This type of description wouldn’t work in every story, but is perfect for the novel of a murderer motivated by scent and shows you what is possible with setting. This olfactory stroll through eighteenth century France helps the reader to step firmly into that time when life smelled quite differently than it does today and into the overwhelmed mind of a man ruled by his obsessively discerning sense of smell.
Filter your setting through your point of view character. What each character notices will be different from other characters, and those details help your reader inhabit and experience her world as she does, rather than just reading about it. For example, a person who grew up in a rural village will experience New York City in a different way than a native. A botanist might think of the names of species of plants as she walks through a neighborhood instead of merely noticing that an arrangement is aesthetically pleasing.
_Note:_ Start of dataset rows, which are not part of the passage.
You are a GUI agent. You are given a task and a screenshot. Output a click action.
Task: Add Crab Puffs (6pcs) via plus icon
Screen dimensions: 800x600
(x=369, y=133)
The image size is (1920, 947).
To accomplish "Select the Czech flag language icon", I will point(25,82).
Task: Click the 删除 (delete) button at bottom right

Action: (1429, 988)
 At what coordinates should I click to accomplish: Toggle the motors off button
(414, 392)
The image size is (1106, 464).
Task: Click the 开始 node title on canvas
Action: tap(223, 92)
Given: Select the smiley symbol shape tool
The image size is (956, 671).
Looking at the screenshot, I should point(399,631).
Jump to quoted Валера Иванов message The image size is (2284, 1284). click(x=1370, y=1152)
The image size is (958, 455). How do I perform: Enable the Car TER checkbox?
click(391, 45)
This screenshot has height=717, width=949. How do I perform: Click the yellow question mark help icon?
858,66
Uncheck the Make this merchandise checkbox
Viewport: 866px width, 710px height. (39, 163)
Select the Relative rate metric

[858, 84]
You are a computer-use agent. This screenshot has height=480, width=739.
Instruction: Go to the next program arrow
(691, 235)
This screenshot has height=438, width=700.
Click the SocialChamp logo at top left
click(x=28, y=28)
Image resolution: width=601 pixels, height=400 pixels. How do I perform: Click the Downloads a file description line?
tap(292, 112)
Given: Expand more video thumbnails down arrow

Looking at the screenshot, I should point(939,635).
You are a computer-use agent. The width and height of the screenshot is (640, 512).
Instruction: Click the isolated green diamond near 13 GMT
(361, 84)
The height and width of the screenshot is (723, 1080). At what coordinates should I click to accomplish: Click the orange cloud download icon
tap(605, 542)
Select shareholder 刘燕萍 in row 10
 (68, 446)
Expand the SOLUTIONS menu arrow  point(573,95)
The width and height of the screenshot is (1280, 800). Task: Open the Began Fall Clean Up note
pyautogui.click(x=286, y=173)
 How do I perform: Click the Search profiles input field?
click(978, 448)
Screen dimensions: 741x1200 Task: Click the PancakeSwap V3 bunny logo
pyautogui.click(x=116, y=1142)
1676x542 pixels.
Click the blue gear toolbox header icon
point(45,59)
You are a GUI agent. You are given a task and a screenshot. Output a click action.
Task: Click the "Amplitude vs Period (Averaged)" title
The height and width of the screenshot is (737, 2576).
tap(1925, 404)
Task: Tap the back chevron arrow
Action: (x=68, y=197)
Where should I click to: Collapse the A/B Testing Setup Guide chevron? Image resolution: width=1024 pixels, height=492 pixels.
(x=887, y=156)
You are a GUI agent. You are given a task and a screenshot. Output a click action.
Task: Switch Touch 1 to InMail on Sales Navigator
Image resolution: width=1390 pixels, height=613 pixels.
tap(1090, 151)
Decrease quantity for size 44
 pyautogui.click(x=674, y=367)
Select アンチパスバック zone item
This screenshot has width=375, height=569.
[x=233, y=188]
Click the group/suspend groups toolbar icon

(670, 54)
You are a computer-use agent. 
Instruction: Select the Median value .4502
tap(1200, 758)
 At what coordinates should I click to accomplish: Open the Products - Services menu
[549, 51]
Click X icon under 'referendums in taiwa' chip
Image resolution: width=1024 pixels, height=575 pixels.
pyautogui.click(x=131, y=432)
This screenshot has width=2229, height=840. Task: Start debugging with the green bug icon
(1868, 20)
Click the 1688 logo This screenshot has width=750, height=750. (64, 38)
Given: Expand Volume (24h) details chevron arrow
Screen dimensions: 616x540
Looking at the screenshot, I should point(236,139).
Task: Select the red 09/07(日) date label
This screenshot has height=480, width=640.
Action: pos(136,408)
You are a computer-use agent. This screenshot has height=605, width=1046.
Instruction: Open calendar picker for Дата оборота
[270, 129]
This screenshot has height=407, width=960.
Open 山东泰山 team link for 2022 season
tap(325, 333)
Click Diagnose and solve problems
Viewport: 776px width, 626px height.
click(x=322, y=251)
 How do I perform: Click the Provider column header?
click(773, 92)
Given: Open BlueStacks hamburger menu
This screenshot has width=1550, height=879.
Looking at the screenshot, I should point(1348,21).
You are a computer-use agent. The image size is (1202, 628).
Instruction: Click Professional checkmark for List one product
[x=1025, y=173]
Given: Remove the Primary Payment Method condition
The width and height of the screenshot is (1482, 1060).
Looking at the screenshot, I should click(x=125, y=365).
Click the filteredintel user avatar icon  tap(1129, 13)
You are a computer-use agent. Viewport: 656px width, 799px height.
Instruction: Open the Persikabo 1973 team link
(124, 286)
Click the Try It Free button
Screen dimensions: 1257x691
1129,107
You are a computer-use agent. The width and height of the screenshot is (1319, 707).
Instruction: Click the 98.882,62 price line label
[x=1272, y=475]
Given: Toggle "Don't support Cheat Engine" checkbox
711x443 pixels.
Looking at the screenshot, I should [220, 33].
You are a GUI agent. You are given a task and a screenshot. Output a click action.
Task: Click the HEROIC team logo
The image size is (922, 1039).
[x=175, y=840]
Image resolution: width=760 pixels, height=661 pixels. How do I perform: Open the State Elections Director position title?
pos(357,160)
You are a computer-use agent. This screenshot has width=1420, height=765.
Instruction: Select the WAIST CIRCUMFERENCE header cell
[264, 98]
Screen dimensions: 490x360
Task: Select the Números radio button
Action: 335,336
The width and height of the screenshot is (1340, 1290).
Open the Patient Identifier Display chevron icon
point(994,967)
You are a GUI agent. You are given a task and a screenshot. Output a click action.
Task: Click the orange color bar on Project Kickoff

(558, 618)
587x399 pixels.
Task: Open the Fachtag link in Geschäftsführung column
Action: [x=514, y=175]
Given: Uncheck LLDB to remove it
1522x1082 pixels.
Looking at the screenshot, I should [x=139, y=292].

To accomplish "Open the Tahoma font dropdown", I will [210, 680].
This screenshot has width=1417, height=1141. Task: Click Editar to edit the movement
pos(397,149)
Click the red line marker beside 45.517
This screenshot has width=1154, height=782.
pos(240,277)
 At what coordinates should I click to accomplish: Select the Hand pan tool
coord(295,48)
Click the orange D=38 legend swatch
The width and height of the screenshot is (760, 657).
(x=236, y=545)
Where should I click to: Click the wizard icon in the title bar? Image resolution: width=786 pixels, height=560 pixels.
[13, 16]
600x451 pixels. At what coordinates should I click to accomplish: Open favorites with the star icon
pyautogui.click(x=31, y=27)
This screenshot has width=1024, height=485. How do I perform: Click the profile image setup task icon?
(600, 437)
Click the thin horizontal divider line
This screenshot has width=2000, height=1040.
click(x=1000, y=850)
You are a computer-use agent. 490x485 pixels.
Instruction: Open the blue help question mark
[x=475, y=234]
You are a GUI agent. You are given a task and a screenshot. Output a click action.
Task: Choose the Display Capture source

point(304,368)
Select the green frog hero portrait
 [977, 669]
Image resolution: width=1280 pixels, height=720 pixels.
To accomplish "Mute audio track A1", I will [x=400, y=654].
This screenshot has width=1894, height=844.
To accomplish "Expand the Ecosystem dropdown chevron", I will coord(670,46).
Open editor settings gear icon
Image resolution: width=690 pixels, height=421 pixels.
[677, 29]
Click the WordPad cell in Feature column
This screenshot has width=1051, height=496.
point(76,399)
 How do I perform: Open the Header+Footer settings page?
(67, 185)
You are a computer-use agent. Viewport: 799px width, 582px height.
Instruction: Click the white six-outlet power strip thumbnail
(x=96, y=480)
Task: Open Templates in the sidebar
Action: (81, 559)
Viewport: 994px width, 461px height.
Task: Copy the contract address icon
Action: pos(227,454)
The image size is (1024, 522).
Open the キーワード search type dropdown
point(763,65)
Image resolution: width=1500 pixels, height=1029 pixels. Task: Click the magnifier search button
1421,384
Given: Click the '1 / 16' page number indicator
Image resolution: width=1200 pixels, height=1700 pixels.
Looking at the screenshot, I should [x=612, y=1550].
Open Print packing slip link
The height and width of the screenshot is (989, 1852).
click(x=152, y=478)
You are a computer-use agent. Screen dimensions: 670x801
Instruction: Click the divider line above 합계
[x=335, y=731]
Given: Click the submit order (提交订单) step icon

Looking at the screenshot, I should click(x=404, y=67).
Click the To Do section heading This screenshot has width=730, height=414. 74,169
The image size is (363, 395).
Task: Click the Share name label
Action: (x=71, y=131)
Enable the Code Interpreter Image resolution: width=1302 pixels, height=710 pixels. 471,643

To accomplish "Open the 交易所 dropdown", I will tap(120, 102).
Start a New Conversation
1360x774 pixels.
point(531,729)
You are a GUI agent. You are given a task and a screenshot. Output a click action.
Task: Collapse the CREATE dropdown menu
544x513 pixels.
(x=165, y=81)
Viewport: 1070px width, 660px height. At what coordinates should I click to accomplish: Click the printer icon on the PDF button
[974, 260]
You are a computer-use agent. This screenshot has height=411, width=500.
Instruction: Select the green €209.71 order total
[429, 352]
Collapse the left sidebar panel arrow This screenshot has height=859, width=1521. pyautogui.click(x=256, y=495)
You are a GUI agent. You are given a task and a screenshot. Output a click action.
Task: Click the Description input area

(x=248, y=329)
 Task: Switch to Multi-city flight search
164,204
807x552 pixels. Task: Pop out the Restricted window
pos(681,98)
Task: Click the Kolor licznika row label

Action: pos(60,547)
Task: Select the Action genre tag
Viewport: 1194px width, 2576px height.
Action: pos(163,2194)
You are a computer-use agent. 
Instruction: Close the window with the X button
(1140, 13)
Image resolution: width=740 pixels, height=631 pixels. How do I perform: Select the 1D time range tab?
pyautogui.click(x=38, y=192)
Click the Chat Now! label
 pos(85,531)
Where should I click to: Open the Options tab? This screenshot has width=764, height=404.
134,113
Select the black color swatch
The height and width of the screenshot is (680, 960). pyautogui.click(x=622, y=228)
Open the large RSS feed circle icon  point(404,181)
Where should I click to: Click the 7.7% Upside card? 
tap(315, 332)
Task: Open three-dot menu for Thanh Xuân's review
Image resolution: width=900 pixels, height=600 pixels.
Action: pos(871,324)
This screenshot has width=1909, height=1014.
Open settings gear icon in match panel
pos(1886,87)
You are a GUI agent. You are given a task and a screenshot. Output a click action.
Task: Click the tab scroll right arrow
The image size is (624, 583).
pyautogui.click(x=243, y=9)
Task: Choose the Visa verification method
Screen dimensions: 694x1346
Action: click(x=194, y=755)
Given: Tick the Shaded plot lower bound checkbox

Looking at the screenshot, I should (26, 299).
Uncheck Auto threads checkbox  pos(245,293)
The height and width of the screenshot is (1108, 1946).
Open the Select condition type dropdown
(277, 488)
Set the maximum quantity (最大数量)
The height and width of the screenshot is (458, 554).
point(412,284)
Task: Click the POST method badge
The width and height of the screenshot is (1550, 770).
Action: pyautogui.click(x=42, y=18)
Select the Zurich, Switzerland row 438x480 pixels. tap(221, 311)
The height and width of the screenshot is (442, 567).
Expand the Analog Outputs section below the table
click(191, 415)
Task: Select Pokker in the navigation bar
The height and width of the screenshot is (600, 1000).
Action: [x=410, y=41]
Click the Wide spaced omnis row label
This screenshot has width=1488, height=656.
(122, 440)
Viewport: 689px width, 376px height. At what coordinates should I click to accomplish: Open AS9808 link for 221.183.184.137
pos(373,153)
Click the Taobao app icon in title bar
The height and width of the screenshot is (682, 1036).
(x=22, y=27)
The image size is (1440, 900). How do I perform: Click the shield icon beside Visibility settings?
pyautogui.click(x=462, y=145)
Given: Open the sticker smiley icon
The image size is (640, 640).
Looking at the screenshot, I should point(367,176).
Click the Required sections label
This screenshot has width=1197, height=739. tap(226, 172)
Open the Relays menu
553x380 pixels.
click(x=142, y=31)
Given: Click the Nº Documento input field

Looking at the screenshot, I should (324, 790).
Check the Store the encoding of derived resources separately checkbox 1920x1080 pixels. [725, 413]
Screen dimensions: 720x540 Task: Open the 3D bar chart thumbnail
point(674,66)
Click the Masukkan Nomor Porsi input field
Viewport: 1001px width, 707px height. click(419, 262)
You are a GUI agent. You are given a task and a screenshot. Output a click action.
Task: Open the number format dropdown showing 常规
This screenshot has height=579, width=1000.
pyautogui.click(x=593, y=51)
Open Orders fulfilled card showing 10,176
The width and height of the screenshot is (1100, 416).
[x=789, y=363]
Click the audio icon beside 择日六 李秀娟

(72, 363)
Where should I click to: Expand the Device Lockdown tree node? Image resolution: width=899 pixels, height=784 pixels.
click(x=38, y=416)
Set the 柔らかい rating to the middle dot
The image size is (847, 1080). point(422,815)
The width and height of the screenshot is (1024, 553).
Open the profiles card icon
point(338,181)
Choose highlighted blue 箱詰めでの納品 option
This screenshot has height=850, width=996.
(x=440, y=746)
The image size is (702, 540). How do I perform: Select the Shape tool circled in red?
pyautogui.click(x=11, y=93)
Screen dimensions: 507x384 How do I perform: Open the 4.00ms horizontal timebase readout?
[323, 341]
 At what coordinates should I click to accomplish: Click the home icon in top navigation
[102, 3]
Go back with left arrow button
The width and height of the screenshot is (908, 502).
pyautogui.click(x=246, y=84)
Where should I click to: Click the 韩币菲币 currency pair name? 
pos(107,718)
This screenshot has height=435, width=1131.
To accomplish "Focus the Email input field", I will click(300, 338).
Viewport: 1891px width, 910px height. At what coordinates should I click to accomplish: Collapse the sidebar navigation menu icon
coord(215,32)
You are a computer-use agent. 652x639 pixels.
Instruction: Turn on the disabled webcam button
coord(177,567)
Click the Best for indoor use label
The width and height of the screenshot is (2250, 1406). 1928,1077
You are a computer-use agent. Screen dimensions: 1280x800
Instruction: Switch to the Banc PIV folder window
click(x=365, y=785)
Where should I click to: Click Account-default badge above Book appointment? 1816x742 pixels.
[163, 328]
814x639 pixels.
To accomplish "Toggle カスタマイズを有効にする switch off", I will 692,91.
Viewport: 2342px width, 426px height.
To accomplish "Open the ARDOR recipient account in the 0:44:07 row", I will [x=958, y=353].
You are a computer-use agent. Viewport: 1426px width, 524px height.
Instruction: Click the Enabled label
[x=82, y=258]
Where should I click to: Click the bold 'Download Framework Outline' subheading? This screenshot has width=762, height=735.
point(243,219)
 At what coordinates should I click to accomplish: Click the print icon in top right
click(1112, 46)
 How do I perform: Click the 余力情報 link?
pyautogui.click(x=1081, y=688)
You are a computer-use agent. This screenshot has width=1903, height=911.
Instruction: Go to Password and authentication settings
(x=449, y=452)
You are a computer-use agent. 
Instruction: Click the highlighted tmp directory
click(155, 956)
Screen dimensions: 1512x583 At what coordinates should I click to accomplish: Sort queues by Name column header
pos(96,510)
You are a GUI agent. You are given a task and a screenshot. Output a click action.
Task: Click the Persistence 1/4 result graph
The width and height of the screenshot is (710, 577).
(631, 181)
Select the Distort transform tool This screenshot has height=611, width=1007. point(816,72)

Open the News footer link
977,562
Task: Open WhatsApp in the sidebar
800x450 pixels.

Presenting specific and telling details through your POV character’s frame of reference can help the reader get to know the setting and the character better.
Weave in the details. Frontloading (in which you take several sentences or a paragraph to set the stage) is one method of setting the scene, but you need to keep your language tight and vivid so it doesn’t drag. The better practice is to weave the details into the scene. Have your characters interact with the objects where they are, have them look outside and notice the sun going down. The setting is part of the story, not something apart.
Do you struggle with the setting? Have you found helpful ways to craft a setting worthy of your characters and plot? We invite you to share your challenges and successes in the comments below. If you liked this post and want more, be sure to sign up for the Captain’s Blog: Craft so you won’t miss any posts.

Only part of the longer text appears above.